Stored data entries
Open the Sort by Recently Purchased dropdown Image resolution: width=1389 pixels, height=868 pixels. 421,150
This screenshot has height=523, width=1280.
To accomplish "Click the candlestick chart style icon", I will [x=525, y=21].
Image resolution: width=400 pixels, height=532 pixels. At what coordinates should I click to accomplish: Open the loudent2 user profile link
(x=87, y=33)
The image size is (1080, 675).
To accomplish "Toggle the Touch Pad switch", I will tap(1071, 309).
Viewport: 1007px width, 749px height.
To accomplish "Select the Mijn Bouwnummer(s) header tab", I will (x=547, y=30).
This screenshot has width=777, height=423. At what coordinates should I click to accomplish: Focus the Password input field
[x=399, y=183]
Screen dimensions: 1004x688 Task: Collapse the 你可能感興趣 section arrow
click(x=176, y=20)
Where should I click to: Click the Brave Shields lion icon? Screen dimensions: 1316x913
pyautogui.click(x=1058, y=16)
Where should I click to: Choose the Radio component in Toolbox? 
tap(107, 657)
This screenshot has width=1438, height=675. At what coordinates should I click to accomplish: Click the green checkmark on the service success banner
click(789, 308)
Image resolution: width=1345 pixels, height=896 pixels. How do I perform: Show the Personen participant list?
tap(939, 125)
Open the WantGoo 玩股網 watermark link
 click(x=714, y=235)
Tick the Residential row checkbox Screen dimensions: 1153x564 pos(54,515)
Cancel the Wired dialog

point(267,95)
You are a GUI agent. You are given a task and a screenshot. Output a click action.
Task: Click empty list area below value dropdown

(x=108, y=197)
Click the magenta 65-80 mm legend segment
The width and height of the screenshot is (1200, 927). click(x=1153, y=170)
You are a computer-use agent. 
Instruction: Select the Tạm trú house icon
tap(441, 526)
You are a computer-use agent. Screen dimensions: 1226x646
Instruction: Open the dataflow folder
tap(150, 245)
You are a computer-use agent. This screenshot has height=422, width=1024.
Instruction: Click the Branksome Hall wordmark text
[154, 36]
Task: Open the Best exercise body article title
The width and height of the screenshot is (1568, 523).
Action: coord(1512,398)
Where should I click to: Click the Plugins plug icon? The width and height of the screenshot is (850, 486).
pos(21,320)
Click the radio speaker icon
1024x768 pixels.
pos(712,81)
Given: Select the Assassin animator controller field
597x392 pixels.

* _What you have to do_
Each line of the data above containing the string "computer" is to be copied.

* _Response to this task_
You are a computer-use agent. 
You are a computer-use agent. Screen dimensions: 1226x646
You are a computer-use agent. This screenshot has height=422, width=1024.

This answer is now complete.